■ **Task prompt**
Return all lines in the material below that contain "computer".

◆ ◆ ◆ ◆

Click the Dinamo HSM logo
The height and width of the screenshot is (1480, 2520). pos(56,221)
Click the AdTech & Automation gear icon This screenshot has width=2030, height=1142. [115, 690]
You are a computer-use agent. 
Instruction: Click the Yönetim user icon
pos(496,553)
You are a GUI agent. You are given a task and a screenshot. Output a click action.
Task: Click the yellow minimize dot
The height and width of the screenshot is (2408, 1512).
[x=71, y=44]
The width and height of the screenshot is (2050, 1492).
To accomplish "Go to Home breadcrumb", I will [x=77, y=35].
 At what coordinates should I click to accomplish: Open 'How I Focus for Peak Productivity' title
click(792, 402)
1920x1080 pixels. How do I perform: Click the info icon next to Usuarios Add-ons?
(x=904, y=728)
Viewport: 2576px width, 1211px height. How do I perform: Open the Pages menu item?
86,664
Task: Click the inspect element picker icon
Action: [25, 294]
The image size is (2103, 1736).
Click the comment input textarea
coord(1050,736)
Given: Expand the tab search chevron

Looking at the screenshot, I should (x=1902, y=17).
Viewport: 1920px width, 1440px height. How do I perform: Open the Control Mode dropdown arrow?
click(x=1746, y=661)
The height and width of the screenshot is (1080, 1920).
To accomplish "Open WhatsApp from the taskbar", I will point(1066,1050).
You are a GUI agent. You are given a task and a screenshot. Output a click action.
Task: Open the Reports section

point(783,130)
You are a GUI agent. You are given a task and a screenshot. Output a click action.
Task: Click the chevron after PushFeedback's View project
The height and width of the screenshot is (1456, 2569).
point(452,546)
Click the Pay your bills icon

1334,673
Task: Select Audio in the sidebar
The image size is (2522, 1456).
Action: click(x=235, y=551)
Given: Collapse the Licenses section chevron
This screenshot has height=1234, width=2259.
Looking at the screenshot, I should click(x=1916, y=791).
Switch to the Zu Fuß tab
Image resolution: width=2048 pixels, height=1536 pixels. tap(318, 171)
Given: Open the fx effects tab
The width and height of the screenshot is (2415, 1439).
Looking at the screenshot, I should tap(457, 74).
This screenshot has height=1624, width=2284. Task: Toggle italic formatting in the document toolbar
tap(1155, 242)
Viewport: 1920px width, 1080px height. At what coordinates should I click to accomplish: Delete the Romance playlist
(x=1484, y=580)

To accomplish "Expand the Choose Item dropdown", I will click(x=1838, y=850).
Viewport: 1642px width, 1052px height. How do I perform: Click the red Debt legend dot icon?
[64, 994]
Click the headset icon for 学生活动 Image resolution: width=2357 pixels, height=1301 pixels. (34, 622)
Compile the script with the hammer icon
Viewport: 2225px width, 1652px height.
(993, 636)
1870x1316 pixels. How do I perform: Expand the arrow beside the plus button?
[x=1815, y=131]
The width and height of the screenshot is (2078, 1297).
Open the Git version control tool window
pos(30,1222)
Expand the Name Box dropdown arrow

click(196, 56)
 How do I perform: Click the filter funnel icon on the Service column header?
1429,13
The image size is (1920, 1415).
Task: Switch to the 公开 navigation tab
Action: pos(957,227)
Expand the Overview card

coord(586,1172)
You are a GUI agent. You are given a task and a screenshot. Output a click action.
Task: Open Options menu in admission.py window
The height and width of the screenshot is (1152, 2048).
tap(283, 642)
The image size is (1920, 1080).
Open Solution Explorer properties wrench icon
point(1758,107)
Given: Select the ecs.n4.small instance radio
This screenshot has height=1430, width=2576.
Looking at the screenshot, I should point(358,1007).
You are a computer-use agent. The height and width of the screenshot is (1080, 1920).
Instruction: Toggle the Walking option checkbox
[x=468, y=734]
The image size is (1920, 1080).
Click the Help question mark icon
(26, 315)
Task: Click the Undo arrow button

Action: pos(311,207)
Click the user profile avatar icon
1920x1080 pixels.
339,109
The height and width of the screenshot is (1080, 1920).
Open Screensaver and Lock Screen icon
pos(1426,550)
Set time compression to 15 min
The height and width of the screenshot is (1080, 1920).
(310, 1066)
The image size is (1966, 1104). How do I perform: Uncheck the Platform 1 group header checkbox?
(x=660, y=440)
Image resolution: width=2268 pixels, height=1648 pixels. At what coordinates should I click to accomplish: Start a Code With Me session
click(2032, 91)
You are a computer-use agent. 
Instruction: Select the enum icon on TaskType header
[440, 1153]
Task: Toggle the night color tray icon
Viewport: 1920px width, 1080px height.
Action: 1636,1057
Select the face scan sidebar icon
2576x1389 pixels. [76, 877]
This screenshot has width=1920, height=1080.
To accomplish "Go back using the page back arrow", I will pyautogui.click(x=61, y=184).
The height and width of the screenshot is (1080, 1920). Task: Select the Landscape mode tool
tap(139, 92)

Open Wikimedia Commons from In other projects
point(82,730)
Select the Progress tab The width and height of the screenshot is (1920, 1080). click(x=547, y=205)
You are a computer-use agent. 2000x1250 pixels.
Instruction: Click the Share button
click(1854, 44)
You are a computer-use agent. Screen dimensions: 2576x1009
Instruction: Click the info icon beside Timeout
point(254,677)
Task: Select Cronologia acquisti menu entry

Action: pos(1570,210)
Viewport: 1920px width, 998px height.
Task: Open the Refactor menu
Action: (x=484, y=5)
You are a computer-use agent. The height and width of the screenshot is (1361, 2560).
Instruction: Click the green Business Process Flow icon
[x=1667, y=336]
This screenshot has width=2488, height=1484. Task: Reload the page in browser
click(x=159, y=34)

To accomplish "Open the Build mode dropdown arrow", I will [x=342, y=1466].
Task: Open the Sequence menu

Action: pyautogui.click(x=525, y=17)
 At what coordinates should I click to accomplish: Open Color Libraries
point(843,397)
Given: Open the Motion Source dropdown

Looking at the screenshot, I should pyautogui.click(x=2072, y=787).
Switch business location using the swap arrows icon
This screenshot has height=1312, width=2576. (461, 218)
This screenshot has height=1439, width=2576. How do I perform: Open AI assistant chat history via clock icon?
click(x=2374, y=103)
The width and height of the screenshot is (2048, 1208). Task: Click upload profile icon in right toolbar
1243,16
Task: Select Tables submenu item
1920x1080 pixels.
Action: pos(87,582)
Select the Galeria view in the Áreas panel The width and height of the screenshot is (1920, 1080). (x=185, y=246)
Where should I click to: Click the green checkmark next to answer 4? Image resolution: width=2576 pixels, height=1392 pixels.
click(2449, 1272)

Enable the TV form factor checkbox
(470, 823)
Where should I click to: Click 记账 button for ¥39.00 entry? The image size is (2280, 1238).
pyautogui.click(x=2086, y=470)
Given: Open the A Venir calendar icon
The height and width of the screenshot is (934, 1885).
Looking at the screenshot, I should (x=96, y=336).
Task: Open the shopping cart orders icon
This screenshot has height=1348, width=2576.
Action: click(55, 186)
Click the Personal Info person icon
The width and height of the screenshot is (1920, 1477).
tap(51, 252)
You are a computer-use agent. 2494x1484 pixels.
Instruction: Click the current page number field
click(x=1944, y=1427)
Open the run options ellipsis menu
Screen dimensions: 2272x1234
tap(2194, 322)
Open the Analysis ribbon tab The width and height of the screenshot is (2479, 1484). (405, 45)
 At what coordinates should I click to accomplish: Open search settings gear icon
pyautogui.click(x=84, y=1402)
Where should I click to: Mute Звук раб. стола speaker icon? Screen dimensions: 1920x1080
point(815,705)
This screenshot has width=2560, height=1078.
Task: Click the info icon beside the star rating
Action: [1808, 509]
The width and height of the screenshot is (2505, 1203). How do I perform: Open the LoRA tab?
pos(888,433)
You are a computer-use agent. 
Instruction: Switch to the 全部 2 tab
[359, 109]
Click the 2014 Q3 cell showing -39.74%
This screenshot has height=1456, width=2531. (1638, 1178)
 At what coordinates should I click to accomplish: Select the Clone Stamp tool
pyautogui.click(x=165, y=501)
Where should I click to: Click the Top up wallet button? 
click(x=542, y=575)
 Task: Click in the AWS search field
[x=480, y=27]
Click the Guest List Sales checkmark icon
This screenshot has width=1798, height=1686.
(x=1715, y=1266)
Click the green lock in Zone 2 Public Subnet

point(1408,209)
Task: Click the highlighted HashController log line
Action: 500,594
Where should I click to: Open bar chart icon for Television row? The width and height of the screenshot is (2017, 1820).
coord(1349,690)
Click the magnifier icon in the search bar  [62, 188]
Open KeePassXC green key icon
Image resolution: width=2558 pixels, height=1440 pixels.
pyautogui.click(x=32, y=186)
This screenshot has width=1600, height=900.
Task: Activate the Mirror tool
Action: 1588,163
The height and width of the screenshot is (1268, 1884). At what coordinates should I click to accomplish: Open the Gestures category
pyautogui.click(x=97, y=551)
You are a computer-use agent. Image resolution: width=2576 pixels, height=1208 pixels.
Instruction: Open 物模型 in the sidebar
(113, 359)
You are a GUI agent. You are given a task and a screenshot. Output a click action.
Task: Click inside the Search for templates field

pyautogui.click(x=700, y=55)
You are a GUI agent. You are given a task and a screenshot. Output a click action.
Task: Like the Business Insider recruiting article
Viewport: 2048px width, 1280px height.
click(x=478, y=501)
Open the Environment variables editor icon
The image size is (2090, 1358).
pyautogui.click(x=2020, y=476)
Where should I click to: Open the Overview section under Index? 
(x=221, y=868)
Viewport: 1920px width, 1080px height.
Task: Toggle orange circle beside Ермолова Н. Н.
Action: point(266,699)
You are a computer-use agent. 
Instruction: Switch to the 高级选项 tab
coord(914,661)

◆ ◆ ◆ ◆

■ **Result of this task**
You are a computer-use agent. 
You are a computer-use agent. The height and width of the screenshot is (1080, 1920).
You are a computer-use agent. 
You are a computer-use agent. 2000x1250 pixels.
You are a computer-use agent. Screen dimensions: 2576x1009
You are a computer-use agent. The height and width of the screenshot is (1361, 2560).
You are a computer-use agent. 2494x1484 pixels.
You are a computer-use agent. 
You are a computer-use agent. Image resolution: width=2576 pixels, height=1208 pixels.
You are a computer-use agent. 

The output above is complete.